Dopo l’espulsione esplode la rabbia (ingiustificata). Dalla tribuna bassa, proprio sopra le panchine, inizia un fitto lancio di oggetti, piove di tutto, soprattutto ombrelli: nel primo tempo dalle parti di Gervinho avevano lanciato una banana gonfiabile. L’arbitro manda tutti negli spogliatoi. Sullo schermo avvisano: è in corso una riunione dell’Uefa. Si annunciano dieci minuti di sospensione cautelativa. L’altoparlante invoca la calma: «Tifate e basta». L’atmosfera è agghiacciante, per qualche minuto l’unico rumore è il vento che fa vibrare le centinaia di metri di rotoli di carta bianca, poi il pubblico giallorosso intona «Roma Campione!», allora gli olandesi si ricordano di non essere muti e replicano come possono, ma è evidente che tutto lo stadio è sotto choc. Tornano le squadre.
Nel tunnel l’arbitro aveva avvertito assistenti e commissari: «Al primo lancio di un solo oggetto sospendo definitivamente la partita». La Roma tarda a risistemarsi. Appena entrato, Manu trova un corridoio assurdo al centro della difesa giallorossa, qualcosa di vuoto che non è ammissibile nel calcio degli spazi stretti, impensabile se uno vive e gioca concentrato. Pareggio inatteso e un po’ folle, in prospettiva Roma (12’ st): essendo piccolo il Feyenoord crede a quel punto di aver scollinato. Il pubblico torna feroce. Non Nelom, ancora emozionato per la qualificazione appena riaperta, che si perde Torosidis: il cross è basso e teso, i centrali olandesi guardano il pallone sfilargli davanti, come fosse una patata bollente. Gervinho raddoppia (15’ st). Ora la Roma comincia a sentirsi un po’ più dentro, il Feyenoord più fuori (dovrebbe segnare altri due gol). Dietro la porta di Skorupski l’addizionale di porta Fautrel deve allontanarsi dagli spettatori che continuano a bersagliarlo.

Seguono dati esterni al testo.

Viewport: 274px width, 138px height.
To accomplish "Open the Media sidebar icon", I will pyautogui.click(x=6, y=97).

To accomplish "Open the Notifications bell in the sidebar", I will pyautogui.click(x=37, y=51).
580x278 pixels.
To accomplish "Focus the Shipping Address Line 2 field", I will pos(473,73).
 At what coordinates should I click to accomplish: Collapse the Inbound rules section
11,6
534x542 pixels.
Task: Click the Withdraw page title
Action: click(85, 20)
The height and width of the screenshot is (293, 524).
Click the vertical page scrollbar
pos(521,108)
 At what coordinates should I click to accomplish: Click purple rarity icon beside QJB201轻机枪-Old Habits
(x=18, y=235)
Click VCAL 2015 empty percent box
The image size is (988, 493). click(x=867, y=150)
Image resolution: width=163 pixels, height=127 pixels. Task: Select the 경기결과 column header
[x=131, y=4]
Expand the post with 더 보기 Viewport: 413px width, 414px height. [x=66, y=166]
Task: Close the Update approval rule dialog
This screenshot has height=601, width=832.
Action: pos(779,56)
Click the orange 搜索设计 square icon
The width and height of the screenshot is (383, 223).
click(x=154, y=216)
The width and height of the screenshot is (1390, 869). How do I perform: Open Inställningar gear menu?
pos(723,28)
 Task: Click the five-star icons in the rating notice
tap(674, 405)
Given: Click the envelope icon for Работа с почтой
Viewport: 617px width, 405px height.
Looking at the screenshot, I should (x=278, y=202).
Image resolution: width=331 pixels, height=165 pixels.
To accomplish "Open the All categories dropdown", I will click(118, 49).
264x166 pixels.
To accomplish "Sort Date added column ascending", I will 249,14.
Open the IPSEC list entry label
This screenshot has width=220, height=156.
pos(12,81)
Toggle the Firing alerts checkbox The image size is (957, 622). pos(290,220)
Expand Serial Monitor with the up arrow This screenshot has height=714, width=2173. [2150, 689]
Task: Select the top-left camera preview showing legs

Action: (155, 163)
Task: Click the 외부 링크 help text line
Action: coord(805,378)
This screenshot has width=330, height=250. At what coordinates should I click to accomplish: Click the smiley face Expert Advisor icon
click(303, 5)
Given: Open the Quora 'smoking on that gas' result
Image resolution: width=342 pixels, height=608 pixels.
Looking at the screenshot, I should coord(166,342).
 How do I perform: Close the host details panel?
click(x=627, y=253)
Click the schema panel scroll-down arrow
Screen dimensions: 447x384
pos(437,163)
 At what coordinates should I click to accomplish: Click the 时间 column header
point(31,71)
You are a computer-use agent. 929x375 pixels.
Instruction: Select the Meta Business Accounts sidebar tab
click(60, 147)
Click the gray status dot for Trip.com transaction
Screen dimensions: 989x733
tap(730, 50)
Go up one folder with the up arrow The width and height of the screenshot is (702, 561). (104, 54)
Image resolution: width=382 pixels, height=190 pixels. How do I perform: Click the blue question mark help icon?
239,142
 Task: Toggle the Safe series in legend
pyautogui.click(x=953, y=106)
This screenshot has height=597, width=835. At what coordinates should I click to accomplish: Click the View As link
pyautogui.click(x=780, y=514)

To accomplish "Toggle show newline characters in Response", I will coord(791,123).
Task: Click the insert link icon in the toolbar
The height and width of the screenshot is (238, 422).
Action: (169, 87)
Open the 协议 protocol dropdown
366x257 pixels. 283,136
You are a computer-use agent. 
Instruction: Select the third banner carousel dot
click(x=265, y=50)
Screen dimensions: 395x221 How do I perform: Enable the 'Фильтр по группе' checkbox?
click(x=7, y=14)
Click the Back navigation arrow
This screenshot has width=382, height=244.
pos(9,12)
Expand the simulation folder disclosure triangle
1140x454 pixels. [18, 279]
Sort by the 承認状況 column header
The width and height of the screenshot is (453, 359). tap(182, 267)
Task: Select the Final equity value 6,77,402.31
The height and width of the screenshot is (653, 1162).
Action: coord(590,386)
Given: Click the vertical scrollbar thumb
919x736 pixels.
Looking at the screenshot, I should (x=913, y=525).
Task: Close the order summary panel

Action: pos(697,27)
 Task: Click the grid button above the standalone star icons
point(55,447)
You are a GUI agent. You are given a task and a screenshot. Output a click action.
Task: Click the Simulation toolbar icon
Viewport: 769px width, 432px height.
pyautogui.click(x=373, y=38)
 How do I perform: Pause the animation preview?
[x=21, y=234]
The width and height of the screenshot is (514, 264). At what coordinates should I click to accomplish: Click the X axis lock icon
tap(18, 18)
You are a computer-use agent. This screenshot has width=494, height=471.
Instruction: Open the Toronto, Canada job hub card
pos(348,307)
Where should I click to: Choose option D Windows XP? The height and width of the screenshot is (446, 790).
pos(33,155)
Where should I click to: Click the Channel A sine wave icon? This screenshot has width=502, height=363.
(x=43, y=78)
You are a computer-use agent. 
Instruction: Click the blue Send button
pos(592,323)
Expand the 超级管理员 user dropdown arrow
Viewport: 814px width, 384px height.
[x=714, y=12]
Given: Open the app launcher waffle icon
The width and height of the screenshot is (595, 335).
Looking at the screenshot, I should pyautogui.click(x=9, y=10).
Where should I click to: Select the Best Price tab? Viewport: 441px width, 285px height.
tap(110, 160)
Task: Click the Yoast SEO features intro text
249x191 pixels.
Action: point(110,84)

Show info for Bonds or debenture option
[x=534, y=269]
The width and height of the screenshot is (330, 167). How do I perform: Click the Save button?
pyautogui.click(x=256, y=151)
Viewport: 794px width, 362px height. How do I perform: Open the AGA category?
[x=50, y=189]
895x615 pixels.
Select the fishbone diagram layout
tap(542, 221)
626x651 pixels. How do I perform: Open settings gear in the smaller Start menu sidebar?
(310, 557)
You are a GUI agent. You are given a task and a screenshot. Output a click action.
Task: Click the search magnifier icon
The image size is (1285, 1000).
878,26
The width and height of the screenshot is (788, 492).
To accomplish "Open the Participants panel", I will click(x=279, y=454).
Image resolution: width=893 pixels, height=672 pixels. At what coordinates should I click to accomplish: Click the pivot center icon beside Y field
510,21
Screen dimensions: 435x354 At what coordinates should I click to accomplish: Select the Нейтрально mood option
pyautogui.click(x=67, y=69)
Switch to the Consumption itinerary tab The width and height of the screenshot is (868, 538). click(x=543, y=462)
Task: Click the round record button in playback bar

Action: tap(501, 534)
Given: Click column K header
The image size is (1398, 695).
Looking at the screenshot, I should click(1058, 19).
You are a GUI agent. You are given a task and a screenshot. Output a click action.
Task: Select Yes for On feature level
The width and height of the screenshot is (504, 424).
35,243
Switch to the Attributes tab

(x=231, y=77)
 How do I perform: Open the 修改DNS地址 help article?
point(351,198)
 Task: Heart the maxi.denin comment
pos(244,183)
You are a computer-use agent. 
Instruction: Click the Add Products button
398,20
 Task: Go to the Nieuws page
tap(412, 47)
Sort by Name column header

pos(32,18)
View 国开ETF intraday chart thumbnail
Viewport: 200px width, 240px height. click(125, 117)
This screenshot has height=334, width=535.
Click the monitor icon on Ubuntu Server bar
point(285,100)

Ma le squadre sono lunghe e sbadate. Ljajic non completa un contropiede di Gervinho, Manu spara su Skorupski. Il Feyenoord esprime solo affanno. Arrampicandosi sullo specchio gelido della paura (uscire avrebbe significato precipitare in un imbuto dantesco senza fondo), la Roma è agli ottavi e lo deve a Ljajic, al serbo che mentre la Roma annaspava, nei giorni delle lunghe ombre, dei pareggi, delle incomprensioni e dello scollamento, era l’unico a correre senza palla, come se solo lui avesse ancora fede. Lo deve a Totti, generoso e ovunque, che ha rischiato di segnare col cucchiaio (14’ pt). A Torosidis che ha fatto due assist. A Gervinho che ha ritrovato il sorriso della velocità. A Garcia che ha avuto il coraggio di lasciare in panchina Nainggolan. Ma soprattutto lo deve alla prima manifestazione di gruppo espressa quest’anno: la voglia di non sparire. Ieri la Roma si è scrollata di dosso la polvere del sospetto d’essere condannata a un lento tramonto senza colori. Nella notte in cui passano 5 italiane su 5, ha giocato da adolescente non rassegnata. In cerca della sua primavera.